Required task
Count the lines of the data below that contain the string "width", treating uppercase and lowercase as distinct, and state only the resulting number.

*-*-*

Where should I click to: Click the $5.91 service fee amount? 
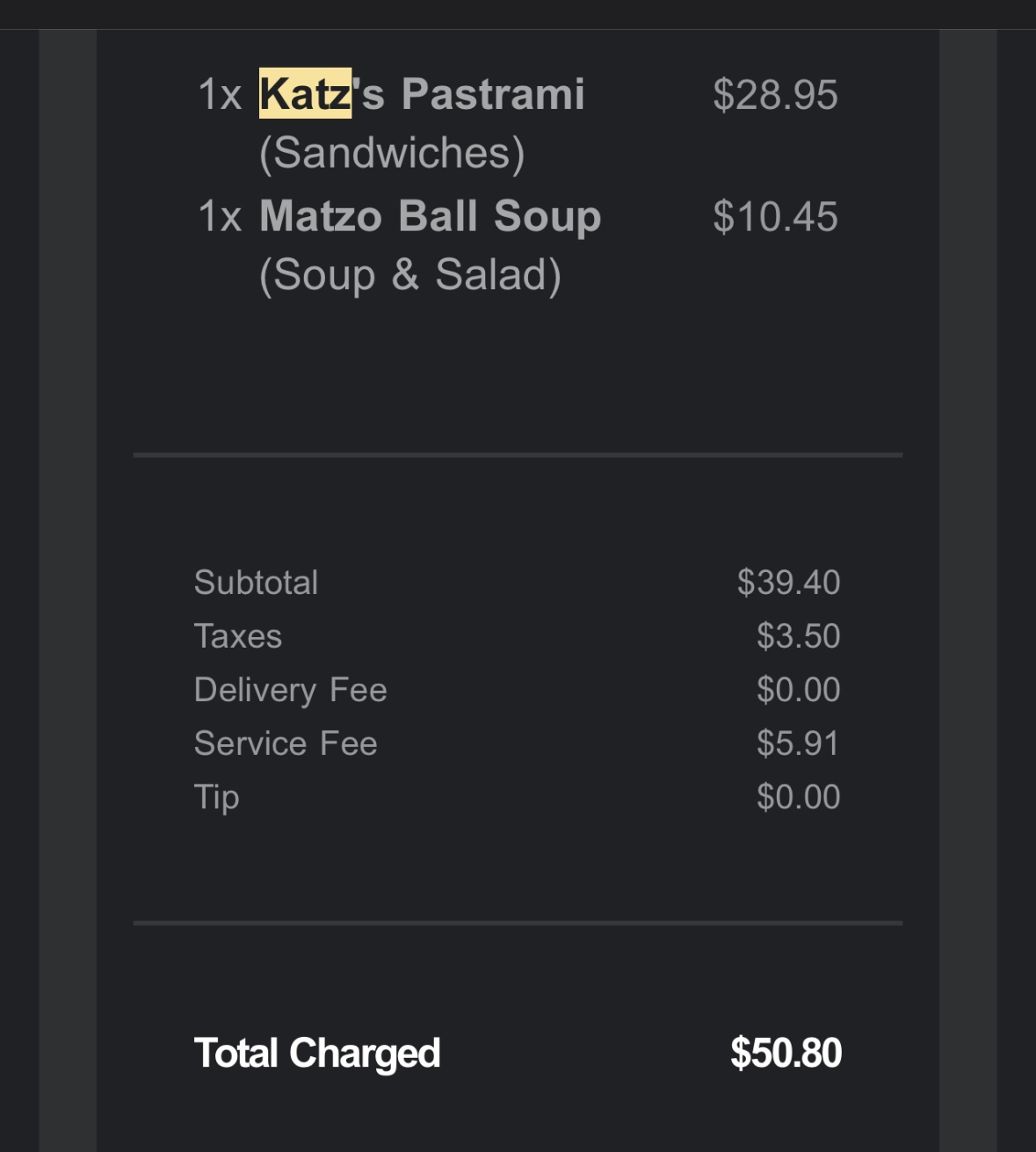click(x=798, y=743)
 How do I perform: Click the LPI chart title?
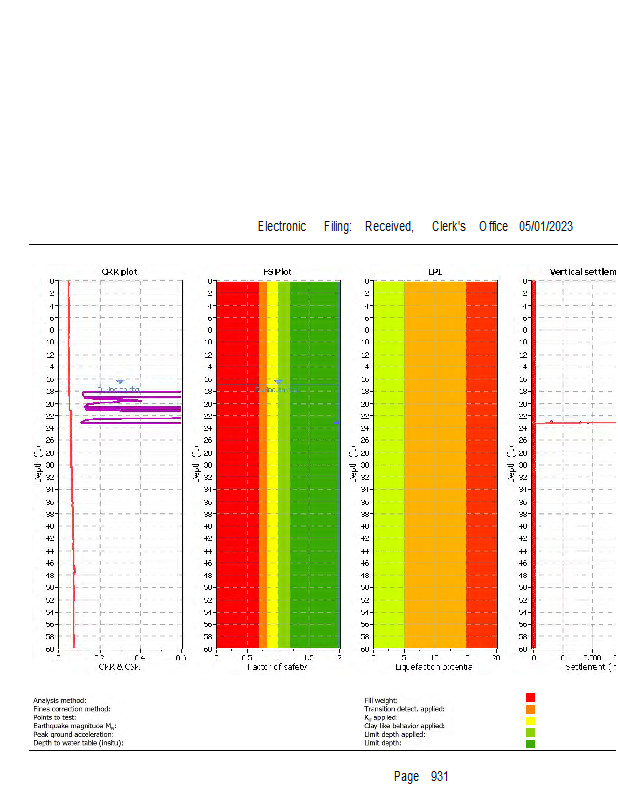pos(434,271)
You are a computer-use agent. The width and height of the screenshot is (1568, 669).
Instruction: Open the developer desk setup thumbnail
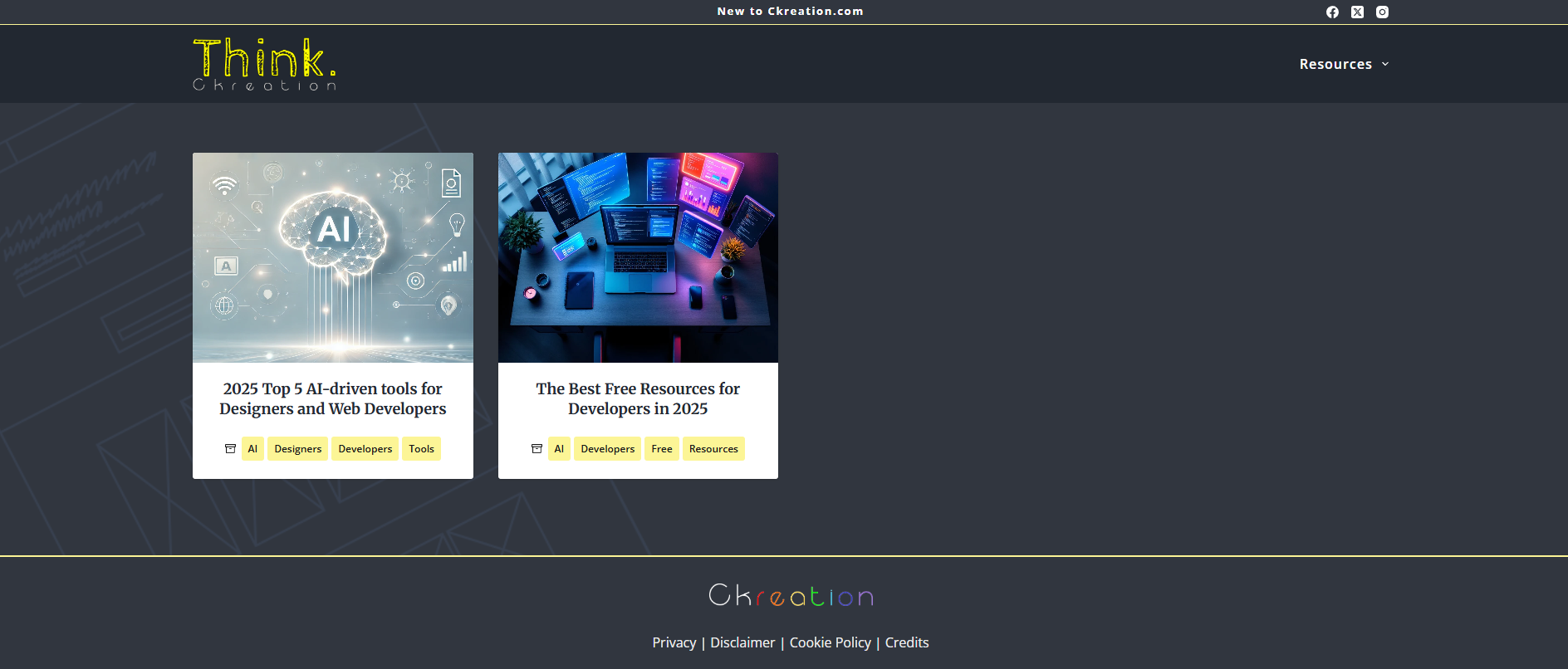point(638,257)
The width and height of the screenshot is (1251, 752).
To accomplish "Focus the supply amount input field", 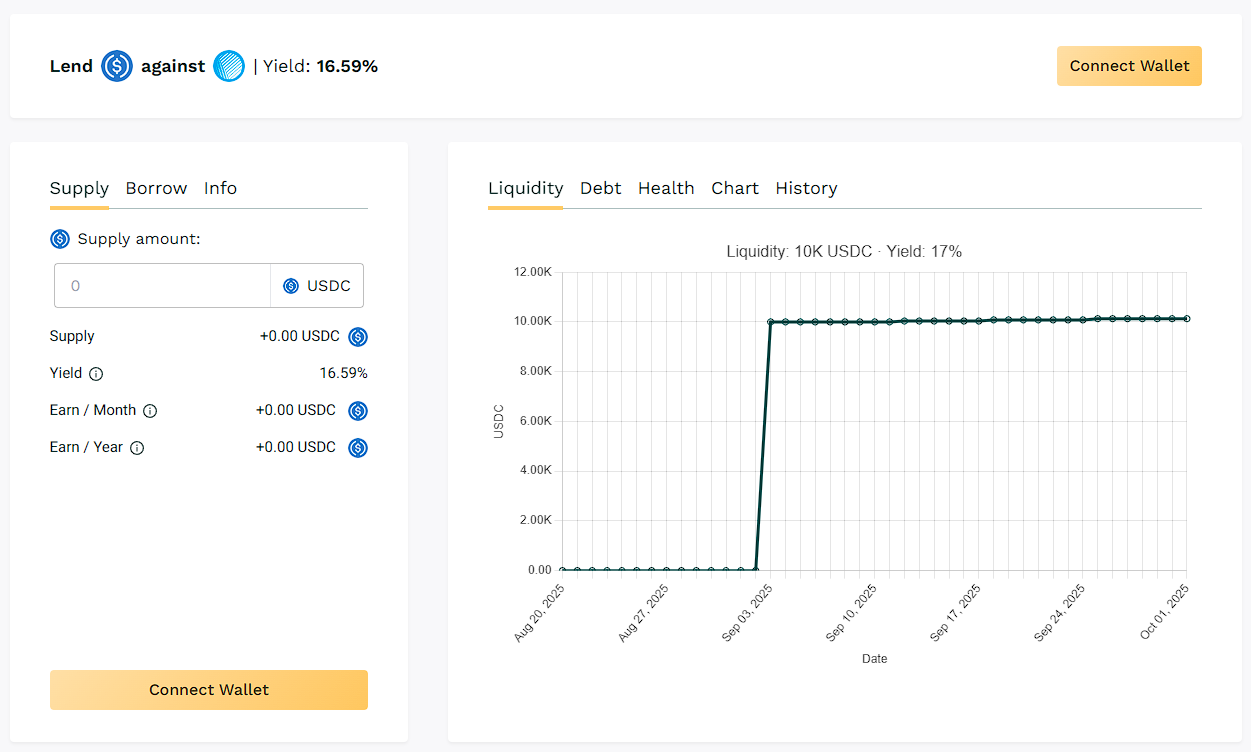I will [x=163, y=286].
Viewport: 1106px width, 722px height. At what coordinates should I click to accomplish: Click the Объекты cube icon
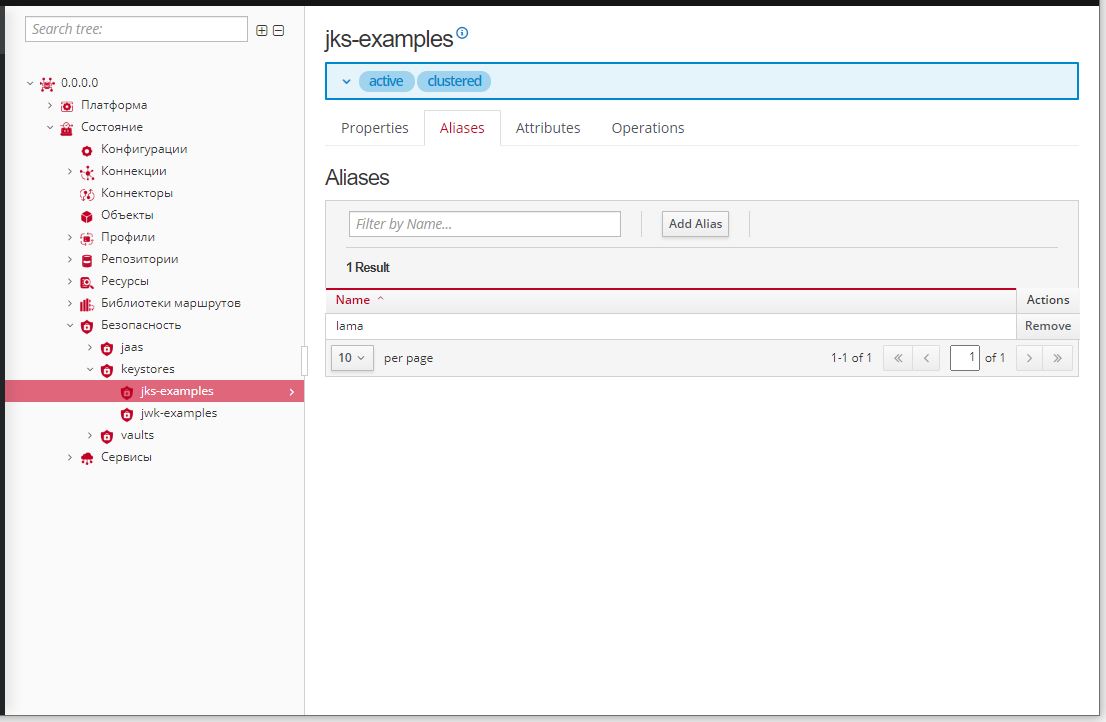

*-*-*

Worked solution
3